The oxidative stress-related peroxiredoxin Tsa1b of Candidozyma (Candida) auris contributes to virulence and infection

The difficulty of accurately identifying Candidozyma auris (formerly Candida auris) and the high resistance rates presented have increased the concern in the healthcare setting. Due to this, the aim of this study was to analyse the fungal response to oxidative stress. To achieve this goal, gene and protein expression were examined using qPCR and two-dimensional electrophoresis, respectively, peroxiredoxin Tsa1b being found to be upregulated under oxidative stress. Subsequently, the significance of Tsa1b was next investigated by characterizing the C. auris Δtsa1b and C. auris Δtsa1b::TSA1B strains generated by CRISPR-Cas9. The findings demonstrated that the Δtsa1b strain was more susceptible to oxidative and cell wall stressors than the wild-type strain, which was consistent with an increase in the cell wall β-glucan amounts when grown in the presence of oxidative stress.

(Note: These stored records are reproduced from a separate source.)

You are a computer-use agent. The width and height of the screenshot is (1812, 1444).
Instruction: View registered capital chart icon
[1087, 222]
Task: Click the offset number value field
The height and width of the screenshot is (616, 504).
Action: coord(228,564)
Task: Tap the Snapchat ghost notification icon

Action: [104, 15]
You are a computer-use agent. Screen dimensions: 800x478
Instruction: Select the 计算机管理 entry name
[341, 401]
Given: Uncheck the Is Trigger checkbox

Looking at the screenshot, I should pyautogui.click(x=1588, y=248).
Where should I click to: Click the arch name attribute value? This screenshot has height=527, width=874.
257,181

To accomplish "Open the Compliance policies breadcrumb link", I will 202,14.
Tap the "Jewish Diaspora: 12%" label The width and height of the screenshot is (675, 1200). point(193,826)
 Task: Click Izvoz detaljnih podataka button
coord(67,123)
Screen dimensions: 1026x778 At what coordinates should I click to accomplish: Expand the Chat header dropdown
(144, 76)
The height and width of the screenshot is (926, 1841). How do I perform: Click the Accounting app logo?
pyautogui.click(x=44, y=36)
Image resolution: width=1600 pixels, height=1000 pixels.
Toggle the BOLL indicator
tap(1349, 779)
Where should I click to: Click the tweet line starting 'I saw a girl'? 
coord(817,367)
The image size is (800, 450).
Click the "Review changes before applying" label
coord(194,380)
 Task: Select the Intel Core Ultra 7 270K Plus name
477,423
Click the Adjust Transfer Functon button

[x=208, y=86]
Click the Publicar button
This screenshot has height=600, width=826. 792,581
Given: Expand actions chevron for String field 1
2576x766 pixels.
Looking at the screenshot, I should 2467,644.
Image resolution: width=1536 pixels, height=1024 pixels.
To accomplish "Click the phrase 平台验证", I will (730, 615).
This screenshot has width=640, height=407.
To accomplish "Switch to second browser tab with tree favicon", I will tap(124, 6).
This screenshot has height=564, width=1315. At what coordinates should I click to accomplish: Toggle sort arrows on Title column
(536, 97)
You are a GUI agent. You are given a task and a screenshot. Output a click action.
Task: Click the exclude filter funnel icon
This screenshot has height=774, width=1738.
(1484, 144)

Importantly, Tsa1b has also been detected as an antigen by patient sera. Furthermore, the Δtsa1b strain was also more vulnerable to the presence of dendritic cells and bone marrow-derived macrophages. Finally, in vivo infections performed in Galleria mellonella and mice showed a slower progression of the disease in animals infected with the mutant strain. In conclusion, the peroxiredoxin Tsa1b has been identified as a potential candidate to be studied as a virulence factor implicated in the oxidative stress response of C. auris. These findings advance the knowledge of the pathobiology of C. auris and point out the potential of Tsa1b for the development of new diagnostic and therapeutic approaches.